Geschlechtergerechtigkeit Entwicklungsministerin Schulze stellt feministische Strategie vor
Bis 2025 sollen über 90 Prozent der neu zugesagten Projektmittel des Entwicklungsministeriums in Vorhaben fließen, die die Gleichstellung voranbringen. Ministerin Schulze unterrichtete heute das Bundeskabinett über die Strategie – gemeinsam mit Außenministerin Annalena Baerbock, die über ihre Leitlinien für eine feministische Außenpolitik informierte. Die feministische Außen- und Entwicklungspolitik ergänzen sich gegenseitig in ihrem Ziel der gleichberechtigten Teilhabe aller Menschen.
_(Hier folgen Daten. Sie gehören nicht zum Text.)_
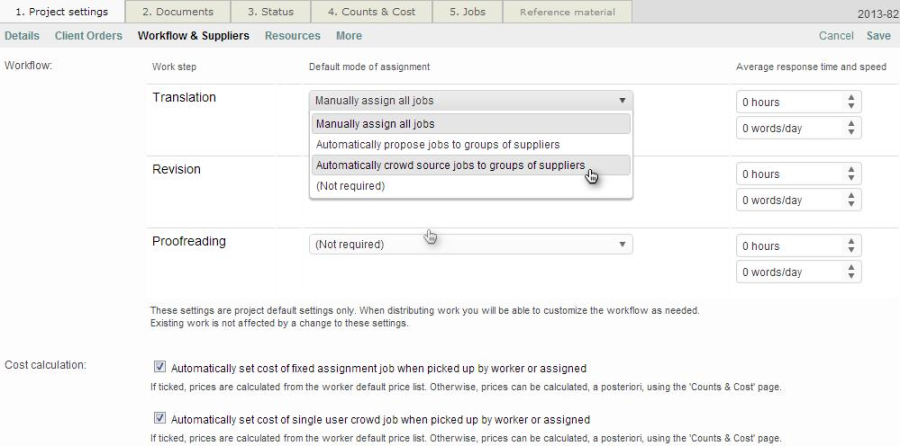The image size is (900, 446).
Task: Select 'Automatically crowd source jobs to groups of suppliers'
Action: [x=450, y=165]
Schulze: „Feministische Entwicklungspolitik ist für mich eine Frage von Gerechtigkeit. Frauen und Mädchen machen die Hälfte der Weltbevölkerung aus. Sie sollten auch die Hälfte der Macht haben. Aber feministische Entwicklungspolitik ist auch ein Gebot der Vernunft: Frauen sind stark, Frauen haben innovative Ideen, Frauen haben Wissen. Keine Gesellschaft kann es sich leisten, auf dieses Potenzial zu verzichten, wenn sie vorankommen will. Wenn Frauen gleichberechtigt sind und gleiche Verantwortung tragen, gibt es weniger Armut, weniger Hunger und mehr Stabilität in der Welt. Es lohnt sich also, die Rechte, die Ressourcen und die Repräsentanz von Frauen und Mädchen zu stärken.“
Mit der Strategie für eine feministische Entwicklungspolitik will das Entwicklungsministerium (BMZ) die Perspektive ändern. Bisher wurden Frauen und Mädchen häufig im Rahmen bestehender Strukturen unterstützt. Mit der Neuausrichtung der Entwicklungspolitik sollen ungerechte Machtstrukturen verändert werden. Dies soll entlang der „3 R“ – Rechte, Ressourcen und Repräsentanz – geschehen.
Zu den Rechten gehört zum Beispiel das Recht auf körperliche Selbstbestimmung: Jede Frau soll selbst bestimmen können, ob, wann und wie häufig sie schwanger werden und wie viele Kinder sie haben möchte. Außerdem gehört dazu das Recht auf Bildung: Alle Mädchen sollen die Möglichkeit haben, einen Schulabschluss zu machen und den Beruf ihrer Wahl erlernen dürfen. Und Frauen muss das Recht garantiert sein, vor Gericht zu klagen, wenn Arbeitsbedingungen unfair sind, wenn Standards beim Arbeitsschutz nicht eingehalten oder Löhne gezahlt werden, die nicht zum Lebensunterhalt ausreichen.
Zu den Ressourcen gehört unter anderem der Zugang zu Land: Weltweit stellen Frauen 43 Prozent der landwirtschaftlichen Arbeitskraft, machen aber weniger als 15 Prozent der Landbesitzer aus, weil sie beispielsweise vom Erbrecht diskriminiert werden. Außerdem brauchen Frauen gleichberechtigten Zugang zu sozialen Sicherungssystemen wie dem Gesundheitssystem und der Altersvorsorge, sowie zum Finanzsystem und zu Krediten.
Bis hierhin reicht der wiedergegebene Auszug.